Top of Raw data
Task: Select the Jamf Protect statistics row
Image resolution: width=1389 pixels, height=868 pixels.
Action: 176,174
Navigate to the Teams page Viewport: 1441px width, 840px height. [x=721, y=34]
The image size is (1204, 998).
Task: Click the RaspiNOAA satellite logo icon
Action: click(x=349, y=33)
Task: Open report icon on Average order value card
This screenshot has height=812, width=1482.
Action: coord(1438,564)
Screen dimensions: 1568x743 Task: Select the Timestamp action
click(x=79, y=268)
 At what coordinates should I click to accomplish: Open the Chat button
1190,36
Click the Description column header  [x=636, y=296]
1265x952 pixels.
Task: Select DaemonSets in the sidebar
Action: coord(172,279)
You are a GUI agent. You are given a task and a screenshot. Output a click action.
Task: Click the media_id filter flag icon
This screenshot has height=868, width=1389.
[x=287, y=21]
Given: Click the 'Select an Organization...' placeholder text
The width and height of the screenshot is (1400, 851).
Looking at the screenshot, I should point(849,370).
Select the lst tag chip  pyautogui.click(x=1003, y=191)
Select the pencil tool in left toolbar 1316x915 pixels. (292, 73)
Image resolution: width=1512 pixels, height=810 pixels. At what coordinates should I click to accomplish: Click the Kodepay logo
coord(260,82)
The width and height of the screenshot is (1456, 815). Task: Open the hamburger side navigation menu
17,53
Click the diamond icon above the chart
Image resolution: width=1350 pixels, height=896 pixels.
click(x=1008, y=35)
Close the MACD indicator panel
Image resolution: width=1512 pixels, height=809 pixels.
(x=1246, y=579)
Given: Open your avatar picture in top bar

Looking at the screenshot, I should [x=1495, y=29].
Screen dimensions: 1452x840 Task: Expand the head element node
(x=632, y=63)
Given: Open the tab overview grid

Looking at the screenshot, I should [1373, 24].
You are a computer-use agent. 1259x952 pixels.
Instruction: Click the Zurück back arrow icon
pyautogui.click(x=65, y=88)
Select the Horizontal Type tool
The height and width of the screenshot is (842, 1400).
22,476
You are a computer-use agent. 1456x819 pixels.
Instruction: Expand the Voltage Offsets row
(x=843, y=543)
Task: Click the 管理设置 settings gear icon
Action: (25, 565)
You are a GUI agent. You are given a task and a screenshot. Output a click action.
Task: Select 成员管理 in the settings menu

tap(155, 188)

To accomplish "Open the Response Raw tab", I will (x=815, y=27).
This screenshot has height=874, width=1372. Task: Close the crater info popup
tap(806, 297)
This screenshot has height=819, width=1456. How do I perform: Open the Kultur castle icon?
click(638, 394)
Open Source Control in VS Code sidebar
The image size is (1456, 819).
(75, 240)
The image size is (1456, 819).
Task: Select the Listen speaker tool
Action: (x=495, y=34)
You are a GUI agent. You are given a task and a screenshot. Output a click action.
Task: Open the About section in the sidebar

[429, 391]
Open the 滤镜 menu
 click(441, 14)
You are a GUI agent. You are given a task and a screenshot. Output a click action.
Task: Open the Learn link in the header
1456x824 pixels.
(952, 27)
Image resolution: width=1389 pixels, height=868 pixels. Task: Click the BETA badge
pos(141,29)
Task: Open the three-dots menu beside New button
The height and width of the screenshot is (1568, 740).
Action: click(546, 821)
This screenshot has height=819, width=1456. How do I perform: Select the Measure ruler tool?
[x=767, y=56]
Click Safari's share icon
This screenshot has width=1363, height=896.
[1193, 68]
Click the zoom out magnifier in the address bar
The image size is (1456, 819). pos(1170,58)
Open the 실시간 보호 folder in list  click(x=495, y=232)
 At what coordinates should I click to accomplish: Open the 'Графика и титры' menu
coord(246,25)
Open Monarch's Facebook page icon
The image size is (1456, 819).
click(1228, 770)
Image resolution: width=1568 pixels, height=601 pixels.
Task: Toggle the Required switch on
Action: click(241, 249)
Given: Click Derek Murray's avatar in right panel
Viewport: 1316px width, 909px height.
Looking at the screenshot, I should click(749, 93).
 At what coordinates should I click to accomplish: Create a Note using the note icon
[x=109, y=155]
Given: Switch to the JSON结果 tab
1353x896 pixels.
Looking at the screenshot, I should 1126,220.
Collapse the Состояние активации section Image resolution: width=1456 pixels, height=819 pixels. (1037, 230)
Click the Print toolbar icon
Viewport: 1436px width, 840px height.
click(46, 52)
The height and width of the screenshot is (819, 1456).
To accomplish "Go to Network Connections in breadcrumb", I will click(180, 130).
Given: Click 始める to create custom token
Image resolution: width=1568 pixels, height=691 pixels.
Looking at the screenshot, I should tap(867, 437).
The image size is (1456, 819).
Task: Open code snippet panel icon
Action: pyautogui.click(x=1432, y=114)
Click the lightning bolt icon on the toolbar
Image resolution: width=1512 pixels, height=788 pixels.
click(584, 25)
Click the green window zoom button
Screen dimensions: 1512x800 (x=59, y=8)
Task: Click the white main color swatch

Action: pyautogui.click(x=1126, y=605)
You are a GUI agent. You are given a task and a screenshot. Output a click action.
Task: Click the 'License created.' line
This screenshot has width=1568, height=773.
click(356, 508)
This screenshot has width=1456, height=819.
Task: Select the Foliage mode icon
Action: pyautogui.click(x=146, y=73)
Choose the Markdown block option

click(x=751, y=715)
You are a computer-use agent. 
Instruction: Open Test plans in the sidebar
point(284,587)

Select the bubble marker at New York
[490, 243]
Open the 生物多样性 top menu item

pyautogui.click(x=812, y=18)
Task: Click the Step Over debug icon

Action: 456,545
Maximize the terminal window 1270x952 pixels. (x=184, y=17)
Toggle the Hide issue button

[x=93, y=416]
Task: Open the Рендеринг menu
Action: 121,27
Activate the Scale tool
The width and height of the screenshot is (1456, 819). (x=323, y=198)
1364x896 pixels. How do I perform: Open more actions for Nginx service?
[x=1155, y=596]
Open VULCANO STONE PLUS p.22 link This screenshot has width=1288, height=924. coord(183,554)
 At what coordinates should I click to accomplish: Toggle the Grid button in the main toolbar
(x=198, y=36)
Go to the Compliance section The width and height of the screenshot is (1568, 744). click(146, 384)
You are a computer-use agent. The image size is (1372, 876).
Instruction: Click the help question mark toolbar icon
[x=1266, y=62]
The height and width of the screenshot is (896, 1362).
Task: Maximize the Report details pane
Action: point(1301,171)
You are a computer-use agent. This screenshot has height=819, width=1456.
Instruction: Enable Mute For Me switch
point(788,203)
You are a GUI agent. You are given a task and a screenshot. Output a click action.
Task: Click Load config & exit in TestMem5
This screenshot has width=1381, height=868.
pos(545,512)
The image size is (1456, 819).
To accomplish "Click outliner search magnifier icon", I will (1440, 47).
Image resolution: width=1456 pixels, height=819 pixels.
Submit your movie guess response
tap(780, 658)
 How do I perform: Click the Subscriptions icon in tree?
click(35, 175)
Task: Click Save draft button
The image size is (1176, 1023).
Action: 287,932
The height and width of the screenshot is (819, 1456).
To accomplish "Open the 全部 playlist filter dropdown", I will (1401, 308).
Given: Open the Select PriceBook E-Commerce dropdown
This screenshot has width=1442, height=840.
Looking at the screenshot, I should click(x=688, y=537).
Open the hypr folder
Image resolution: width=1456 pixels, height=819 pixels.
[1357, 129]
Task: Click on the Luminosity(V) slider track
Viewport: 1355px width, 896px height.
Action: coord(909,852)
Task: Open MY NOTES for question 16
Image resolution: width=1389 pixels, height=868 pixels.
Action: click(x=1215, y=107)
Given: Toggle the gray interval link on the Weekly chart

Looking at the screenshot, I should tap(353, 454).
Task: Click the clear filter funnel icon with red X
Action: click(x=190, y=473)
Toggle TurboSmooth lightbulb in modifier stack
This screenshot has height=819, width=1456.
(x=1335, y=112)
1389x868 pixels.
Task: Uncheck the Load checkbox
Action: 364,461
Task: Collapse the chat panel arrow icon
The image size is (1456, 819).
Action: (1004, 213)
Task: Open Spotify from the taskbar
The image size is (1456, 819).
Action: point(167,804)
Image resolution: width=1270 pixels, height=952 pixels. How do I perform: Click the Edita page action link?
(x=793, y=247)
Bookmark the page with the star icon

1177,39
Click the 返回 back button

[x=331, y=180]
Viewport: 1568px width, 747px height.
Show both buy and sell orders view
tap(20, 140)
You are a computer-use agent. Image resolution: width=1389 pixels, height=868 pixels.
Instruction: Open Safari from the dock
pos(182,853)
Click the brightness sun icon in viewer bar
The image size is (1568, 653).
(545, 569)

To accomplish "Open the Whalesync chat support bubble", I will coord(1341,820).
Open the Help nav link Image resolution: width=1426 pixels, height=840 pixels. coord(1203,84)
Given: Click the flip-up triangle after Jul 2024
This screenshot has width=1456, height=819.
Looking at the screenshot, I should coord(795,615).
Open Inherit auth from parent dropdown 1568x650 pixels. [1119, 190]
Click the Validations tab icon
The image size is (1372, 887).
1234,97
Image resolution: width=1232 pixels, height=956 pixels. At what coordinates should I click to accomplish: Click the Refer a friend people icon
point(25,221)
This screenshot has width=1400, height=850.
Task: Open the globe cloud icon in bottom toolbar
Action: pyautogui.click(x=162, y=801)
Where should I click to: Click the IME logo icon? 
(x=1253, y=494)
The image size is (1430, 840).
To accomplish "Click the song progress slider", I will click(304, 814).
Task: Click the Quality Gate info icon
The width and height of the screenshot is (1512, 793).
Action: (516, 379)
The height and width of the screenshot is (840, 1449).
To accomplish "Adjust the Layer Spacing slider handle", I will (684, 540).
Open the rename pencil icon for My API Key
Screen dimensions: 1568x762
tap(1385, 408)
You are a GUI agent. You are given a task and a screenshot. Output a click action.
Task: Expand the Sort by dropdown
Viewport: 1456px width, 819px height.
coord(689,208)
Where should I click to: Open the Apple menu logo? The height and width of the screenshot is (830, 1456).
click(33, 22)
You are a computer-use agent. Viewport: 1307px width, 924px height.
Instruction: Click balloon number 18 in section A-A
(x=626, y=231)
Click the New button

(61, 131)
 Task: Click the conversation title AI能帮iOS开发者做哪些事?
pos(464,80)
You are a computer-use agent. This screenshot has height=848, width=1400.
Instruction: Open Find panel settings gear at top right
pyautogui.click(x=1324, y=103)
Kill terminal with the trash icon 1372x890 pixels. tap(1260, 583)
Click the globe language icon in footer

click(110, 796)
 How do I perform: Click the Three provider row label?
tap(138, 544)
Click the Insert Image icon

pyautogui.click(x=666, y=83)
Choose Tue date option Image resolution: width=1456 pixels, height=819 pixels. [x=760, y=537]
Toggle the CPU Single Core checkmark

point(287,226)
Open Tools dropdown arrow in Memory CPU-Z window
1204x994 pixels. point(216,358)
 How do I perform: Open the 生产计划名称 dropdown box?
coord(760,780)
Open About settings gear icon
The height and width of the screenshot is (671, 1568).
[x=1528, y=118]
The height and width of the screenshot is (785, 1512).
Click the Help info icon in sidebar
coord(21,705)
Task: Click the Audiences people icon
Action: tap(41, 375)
Bottom of Raw data
» **Exercise requirements**
Reproduce exactly the lines above from the line with "How do I perform: Click the Subscriptions" to the line with "Open the hypr folder", including both, and add nothing.

» **Task output**
 How do I perform: Click the Subscriptions icon in tree?
click(35, 175)
Task: Click Save draft button
The image size is (1176, 1023).
Action: 287,932
The height and width of the screenshot is (819, 1456).
To accomplish "Open the 全部 playlist filter dropdown", I will (1401, 308).
Given: Open the Select PriceBook E-Commerce dropdown
This screenshot has width=1442, height=840.
Looking at the screenshot, I should click(x=688, y=537).
Open the hypr folder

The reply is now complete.